The company said its board and executives are conducting "a review of strategic and financial alternatives to further enhance shareholder value" and it hired Perella Weinberg Partners and Kurt Salmon as advisers. The language is typical for companies looking to put themselves up for sale, but the company said it couldn't predict the move's consequences.
Collective Brands plans to close stores with low sales volume in the U.S., Canada and Puerto Rico. More than 300 will be shuttered by the end of the year, including 275 Payless and 75 Stride Ride children's stores.
The company operates 4,844 stores, of which 4,461 are Payless stores. During the second quarter, it opened 18 new stores, closed 20 stores and moved 14 stores.
It expects to record charges of $19 million related to stores closures in the current quarter. Future charges for the closings could add up to $35 million.

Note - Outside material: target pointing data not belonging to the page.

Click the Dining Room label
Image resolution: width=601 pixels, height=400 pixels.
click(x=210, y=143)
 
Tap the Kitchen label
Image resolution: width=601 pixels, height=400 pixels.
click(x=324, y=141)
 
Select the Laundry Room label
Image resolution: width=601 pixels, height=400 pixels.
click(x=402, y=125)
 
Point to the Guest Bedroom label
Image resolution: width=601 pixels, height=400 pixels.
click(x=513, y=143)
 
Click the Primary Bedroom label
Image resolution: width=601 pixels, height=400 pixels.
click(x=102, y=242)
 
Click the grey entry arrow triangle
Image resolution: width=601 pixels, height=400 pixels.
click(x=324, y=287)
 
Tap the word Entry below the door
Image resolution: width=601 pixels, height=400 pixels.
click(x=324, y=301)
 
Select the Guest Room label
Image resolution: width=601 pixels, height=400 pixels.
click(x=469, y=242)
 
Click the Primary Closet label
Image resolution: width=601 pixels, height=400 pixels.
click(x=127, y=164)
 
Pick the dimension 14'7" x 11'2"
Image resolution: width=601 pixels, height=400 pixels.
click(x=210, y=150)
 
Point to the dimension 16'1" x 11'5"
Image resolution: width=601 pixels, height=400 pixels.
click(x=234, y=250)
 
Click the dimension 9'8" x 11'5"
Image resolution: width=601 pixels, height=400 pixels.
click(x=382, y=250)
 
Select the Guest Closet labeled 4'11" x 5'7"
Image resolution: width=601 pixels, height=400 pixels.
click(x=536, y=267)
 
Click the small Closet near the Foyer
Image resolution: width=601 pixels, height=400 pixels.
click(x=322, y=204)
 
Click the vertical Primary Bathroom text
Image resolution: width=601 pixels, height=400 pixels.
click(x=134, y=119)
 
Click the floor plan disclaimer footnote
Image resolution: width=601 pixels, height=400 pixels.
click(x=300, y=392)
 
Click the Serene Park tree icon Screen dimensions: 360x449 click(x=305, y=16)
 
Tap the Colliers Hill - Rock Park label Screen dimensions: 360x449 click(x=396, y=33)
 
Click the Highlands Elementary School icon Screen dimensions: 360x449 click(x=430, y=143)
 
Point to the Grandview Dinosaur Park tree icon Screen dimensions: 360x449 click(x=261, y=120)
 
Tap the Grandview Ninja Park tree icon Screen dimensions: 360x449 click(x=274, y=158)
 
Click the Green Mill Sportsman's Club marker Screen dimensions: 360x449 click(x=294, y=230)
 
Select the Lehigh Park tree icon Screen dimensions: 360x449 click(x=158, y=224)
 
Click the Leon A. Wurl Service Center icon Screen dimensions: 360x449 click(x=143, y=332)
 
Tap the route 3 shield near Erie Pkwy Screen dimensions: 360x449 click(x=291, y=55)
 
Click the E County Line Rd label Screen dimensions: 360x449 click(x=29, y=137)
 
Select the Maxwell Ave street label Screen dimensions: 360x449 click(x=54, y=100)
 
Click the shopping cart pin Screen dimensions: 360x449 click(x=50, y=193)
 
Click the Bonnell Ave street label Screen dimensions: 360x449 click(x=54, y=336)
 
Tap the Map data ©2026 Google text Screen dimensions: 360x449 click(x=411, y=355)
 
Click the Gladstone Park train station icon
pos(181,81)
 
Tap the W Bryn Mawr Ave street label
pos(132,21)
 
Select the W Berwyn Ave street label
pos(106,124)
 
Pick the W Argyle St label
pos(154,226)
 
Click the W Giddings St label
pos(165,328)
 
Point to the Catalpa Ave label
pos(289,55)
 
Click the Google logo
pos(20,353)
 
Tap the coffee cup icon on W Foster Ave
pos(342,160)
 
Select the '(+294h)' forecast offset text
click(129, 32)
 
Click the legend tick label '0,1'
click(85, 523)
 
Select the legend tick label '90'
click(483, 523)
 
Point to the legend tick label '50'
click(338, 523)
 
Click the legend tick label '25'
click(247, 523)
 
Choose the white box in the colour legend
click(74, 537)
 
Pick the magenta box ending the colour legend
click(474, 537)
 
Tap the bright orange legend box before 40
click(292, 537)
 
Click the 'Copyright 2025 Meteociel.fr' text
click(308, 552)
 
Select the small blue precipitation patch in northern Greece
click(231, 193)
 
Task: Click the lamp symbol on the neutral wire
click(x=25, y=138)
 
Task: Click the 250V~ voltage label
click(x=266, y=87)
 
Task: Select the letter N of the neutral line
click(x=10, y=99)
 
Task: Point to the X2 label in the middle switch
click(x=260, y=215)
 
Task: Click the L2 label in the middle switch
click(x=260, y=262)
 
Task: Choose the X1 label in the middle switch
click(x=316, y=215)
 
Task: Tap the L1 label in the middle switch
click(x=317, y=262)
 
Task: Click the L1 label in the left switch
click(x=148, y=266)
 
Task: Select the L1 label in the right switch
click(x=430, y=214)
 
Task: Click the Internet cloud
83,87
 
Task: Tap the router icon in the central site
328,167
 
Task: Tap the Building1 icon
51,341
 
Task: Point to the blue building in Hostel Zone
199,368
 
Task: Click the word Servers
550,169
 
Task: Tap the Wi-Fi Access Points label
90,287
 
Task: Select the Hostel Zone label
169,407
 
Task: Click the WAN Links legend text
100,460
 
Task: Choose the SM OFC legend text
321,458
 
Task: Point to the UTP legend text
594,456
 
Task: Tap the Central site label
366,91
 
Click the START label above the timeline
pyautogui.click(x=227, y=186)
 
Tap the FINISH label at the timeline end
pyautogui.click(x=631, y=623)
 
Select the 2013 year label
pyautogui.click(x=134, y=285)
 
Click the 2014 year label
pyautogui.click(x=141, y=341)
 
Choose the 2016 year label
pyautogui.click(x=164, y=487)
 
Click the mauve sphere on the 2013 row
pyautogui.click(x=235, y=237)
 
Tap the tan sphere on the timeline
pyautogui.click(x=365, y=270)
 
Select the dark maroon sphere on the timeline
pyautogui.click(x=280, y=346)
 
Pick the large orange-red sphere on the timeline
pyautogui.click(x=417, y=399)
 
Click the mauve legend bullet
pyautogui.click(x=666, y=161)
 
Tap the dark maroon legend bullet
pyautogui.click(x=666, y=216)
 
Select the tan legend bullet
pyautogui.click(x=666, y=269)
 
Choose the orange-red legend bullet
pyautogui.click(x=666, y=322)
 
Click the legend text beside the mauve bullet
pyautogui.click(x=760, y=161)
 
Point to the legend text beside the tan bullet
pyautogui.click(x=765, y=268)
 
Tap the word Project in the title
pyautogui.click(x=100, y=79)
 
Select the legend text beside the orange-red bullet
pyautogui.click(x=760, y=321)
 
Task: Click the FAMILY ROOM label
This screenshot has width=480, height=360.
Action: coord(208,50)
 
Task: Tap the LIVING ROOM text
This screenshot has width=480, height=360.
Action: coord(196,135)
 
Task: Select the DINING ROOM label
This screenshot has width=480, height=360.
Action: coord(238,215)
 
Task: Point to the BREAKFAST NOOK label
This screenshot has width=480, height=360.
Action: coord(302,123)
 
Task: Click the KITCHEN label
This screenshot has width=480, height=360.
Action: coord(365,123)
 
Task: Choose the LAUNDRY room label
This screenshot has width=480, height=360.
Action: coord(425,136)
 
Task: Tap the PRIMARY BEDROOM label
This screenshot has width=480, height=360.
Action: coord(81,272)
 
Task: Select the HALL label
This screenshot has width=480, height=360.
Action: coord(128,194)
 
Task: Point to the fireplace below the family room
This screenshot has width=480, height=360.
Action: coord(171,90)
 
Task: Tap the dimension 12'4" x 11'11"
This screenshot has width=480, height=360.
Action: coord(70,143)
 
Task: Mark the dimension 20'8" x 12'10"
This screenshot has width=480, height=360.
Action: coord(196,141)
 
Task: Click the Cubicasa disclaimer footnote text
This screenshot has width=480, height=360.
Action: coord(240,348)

Collective Brands' loss for the three months that ended July 30 amounted to 58 cents a share. That's compared with a profit of $21.1 million, or 32 cents a share, a year earlier.
Excluding the $83.6 million in charges, the company said it earned $9.9 million, or 16 cents a share. Analysts were expecting adjusted earnings of 21 cents a share, according to FactSet.
Revenue rose 5 percent to $882.4 million, from $841.3 million a year ago, beating analysts' forecast for $872.9 million, according to FactSet.
As of July 30, Collective Brands said, the company had $234.8 million in cash on hand and $657 million in long-term debt.
After hours, the company's shares settled at $13.70, up $3.42, or 33.3 percent from Wednesday's close. They had ended regular trading at $10.28, up 26 cents, and they have traded between $9.11 and $23.96 the past year.